Last year, more than 60,000 people died from opioid overdoses in the U.S., the largest recorded toll yet. The sharp uptick in deaths as of late has largely been caused by illicit opioids such as fentanyl, not prescribed painkillers.
While only a small percentage of people who are prescribed opioids develop a harmful addiction, the risk of addiction does tend to increase the more we are exposed, which has led doctors and researchers to explore ways to safely cut back on opioid prescribing.
With that in mind, the Stanford University researchers behind this study decided to look at how commonly opioids are used in dentists’ offices, and whether this use is helping drive greater rates of opioid addiction in young people.

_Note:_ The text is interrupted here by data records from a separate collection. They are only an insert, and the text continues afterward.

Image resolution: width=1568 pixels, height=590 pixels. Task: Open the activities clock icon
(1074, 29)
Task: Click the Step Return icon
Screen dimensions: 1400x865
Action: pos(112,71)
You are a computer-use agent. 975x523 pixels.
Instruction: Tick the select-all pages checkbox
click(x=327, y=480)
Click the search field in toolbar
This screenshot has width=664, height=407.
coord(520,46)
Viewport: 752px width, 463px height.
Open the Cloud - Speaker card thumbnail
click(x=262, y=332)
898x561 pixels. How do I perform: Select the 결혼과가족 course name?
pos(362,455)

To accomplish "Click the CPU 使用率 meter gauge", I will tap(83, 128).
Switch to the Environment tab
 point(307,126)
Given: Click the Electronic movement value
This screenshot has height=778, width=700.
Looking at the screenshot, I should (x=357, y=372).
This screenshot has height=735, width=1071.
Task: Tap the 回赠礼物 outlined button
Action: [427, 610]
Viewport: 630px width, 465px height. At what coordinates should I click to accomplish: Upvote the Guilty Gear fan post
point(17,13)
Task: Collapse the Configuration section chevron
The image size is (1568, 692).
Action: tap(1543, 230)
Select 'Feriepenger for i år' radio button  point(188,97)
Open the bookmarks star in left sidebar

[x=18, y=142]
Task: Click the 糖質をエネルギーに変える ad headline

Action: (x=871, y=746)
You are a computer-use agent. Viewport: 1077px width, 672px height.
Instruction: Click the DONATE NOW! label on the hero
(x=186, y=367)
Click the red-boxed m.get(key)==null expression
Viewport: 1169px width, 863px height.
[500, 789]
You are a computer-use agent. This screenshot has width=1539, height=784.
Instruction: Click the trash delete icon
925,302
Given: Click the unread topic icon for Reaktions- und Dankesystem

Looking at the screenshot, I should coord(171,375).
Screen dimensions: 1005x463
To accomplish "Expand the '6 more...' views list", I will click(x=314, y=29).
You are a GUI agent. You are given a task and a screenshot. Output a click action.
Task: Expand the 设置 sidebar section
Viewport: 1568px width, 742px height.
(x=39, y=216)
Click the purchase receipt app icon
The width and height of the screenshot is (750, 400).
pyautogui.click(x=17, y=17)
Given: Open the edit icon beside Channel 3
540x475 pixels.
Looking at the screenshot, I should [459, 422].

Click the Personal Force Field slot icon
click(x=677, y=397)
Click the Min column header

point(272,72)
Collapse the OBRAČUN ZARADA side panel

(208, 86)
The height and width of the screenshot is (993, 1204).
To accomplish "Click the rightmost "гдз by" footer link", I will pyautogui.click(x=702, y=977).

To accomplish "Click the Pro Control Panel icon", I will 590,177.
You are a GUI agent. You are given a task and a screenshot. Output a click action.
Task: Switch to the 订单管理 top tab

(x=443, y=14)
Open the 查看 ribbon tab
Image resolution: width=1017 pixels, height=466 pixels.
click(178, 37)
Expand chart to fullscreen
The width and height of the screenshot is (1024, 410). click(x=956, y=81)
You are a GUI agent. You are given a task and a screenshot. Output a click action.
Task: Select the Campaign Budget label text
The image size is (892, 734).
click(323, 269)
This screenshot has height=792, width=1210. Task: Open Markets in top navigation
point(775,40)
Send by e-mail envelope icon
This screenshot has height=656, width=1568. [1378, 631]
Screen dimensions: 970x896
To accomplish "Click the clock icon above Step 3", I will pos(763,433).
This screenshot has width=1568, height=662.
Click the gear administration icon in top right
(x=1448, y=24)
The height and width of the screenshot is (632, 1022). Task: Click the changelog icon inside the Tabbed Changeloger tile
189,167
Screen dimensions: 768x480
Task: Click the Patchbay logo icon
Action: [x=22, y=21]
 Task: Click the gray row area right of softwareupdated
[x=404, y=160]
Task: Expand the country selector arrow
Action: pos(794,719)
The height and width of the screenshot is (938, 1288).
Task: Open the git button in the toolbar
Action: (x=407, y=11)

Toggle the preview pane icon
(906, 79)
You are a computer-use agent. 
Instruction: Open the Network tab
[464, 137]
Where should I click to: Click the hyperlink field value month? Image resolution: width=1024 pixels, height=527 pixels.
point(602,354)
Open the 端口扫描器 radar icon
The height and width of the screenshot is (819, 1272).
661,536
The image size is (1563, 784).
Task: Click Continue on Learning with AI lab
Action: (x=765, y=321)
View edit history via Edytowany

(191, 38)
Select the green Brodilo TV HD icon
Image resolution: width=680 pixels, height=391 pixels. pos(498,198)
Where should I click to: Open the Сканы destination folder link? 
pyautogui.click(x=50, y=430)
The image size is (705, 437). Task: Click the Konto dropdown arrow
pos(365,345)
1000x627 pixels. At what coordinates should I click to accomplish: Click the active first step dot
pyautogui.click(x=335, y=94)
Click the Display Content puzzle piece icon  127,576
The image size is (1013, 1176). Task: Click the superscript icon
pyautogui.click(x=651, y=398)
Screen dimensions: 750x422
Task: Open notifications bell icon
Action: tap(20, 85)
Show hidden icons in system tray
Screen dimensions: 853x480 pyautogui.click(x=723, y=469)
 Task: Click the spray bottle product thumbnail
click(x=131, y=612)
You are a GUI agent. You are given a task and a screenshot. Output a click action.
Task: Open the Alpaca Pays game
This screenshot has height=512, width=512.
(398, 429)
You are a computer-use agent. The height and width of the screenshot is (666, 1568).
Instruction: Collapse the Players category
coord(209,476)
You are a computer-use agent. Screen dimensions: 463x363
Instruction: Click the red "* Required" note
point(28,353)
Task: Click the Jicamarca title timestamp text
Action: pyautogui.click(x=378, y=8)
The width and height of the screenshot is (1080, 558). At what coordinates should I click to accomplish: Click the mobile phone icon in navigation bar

They looked at the medical records of nearly 15,000 insured people between the ages of 16 to 25 who had been prescribed opioids by a dentist in 2015. Because they wanted to study a possible connection between new dental opioid prescriptions and later addiction risk, they excluded from the study people who had been prescribed opioids or been diagnosed with opioid abuse within the previous year.
Then they compared that group of 15,000 patients to some 30,000 patients of similar demographics who received no opioid prescriptions in 2015.
Before a year had gone by, 5.8 per cent of the 15,000 had received an opioid abuse-related diagnosis from a doctor. Also of the 15,000, 6.9 per cent were prescribed another batch of opioids three months to a year after the initial prescription. Comparatively, only 0.4 per cent of the control group went on to have an opioid abuse-related diagnosis.
“The findings suggest that a substantial proportion of adolescents and young adults are exposed to opioids through dental clinicians,” the authors wrote.
Wisdom teeth are the last set of adult teeth to grow in, usually around the ages of 17 to 26. Because of the limited space in the mouth, wisdom teeth can collide into the teeth in front of them as they grow, preventing them from ever filling out completely, a condition known as teeth impaction.
And while the study doesn’t get into why people received opioids for their dental care, extractions of these impacted wisdom teeth are a common dental surgery for people in that exact age group, and patients are usually given strong pain medication such as opioids post-surgery.
But although these extractions are often considered a necessary procedure, there’s reason to be sceptical of that idea, at least if the teeth aren’t hurting you. In 2016, a Cochrane review of the literature found there wasn’t enough good evidence showing that extractions of impacted wisdom teeth causing no symptoms (such as gum bleeding or pain) are worth it, nor that the surgery lowered the risk of other dental problems down the line, like cavities of surrounding teeth or gum infections.
It also called for more high-quality evidence, such as randomised trials, to settle the matter.
Even if pulling wisdom teeth does turn out to be the best move, the authors of the new study say their findings should make dentists start to reconsider their reliance on opioids as a first-line pain treatment for young patients. Other studies have shown that non-opioid medications like acetaminophen or nonsteroidal anti-inflammatory drugs (NSAIDs) could be more effective at treating post-surgery pain than opioids.
“This work raises two really important related but separate questions: Do we need opioids, and do we need the procedure?” lead author Alan Schroeder, clinical professor of pediatrics at Stanford, said in a statement.